Eric Blum’s layered arrangements of ink-washed, wax-infused silk are rooted in modern painting techniques yet activated by the experimental manipulation of his media. Their parts don’t always seem to go together, while the whole wavers at the edge of recognition. He is drawn to unexpected juxtapositions and awkward harmonies with menacing undercurrents that don’t make a nuisance of themselves.

Sarah Irvin’s Quilt Series deconstructs quilting and builds it up again into something entirely removed from its two-dimensional form. She reworks cotton, thread, and wood into structures that only allude to tradition. Subverting the notion of quilting being “women’s work” and therefore tidy, delicate, and commercial, her pieces reimagine its materials as building blocks to form strong, architectural sculptures.

Sydney Licht updates the conventions of still life by shifting the subject matter to signifiers of contemporary consumer culture and studying them with a painter’s eye, skewing perception and abstracting familiar forms. She is drawn to the materials that make up the world around us — the packaging, bags, and containers that are often overlooked despite being some of our most common sources of visual intrigue. With her series of paintings centered around fabric and sewing supplies, she breaks that focus down even more, elevating the tools used to create so much of what we consume into subjects worthy of study.

Gina Occhiogrosso’s preoccupation with the materiality of painting has led to expanding her language to include materials and processes outside of painting’s usual conventions. She pierces, slices, or punctures her surfaces and incorporates craft-based materials to lower the material hierarchy of the piece. Yarn is a natural match for her interest in working with line, and she uses it to alternately enhance or disrupt the line work of her paintings.

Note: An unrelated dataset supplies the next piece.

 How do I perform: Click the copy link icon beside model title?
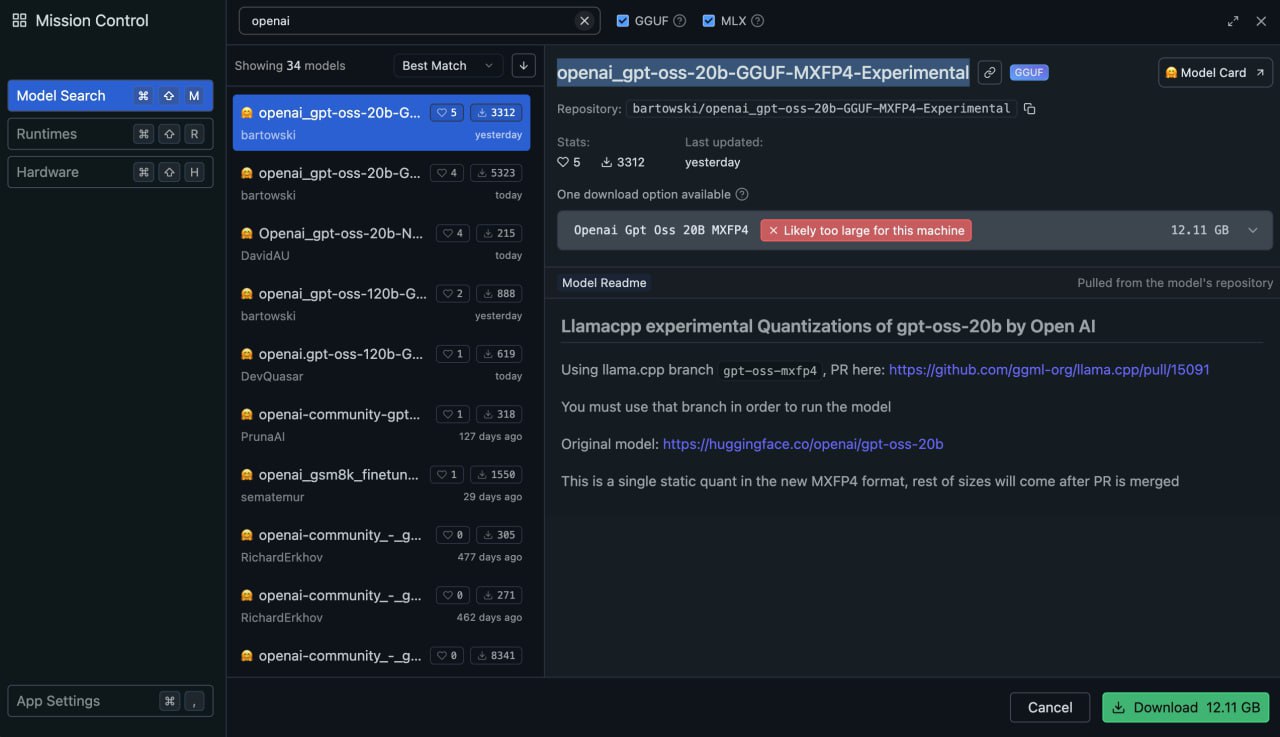click(x=989, y=72)
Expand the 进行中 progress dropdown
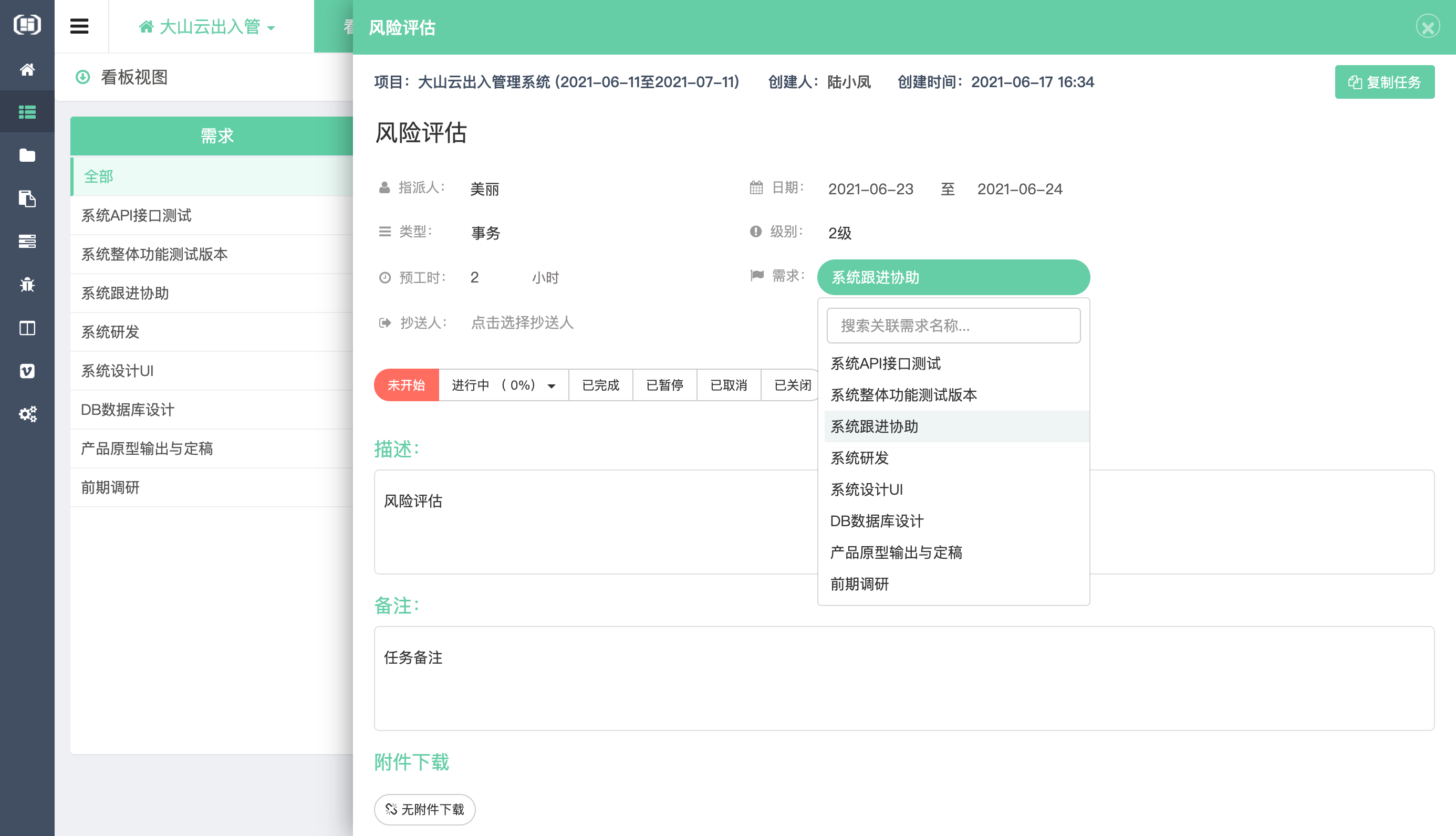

In other pieces, she uses layered cotton as a foundation to challenge traditional notions of field and space.

Marilla Palmer’s mixed media works navigate the unexpected overlap of the organic and artifice. Dried flowers and foliage are delicately combined with fabrics, holographic paper, and sequins to embellish renderings of found branches and plants. While at first glance they may appear to be a celebration of the femininity of nature, closer inspection reveals that she incorporates the decay of her natural materials into her work. The glamorous synthetics serve as a mask to hide this process and their fading beauty, questioning the power to fully transform through adornment.

Debra Smith approaches her textiles with the sensibilities of a modern painter and seeks to break the stereotypes associated with piecework. Working with vintage fabrics – primarily men’s silk suit lining and kimono – brings an historical and poetic weight to the work even before she begins to meticulously piece together her materials into abstract forms. The masculinity of the suit fabric and the femininity of the silks strike a harmonious balance that’s then thrown off by skewed geometry.

Yolanda Sánchez’s textile work is inspired by Bojagi, a Korean art form that pieces scraps of fabric together to create textiles that were originally intended to wrap goods as a symbol of fortune. As the tradition evolved to include finer and more delicate fabrics, the stitching and seams were used to create linear elements that were viewed as essential to the design. Sánchez sees parallels in this to modernist aesthetic, and experiments with sizing, color compositions, and stitching techniques to play up that comparison. “With a Full Heart” is made completely of strips of silk leftover from her previous Bojagi projects arranged in the shape of a wonsam, a Korean ceremonial garment, with its outstretched sleeves symbolizing a readiness to protect, envelop, or fly.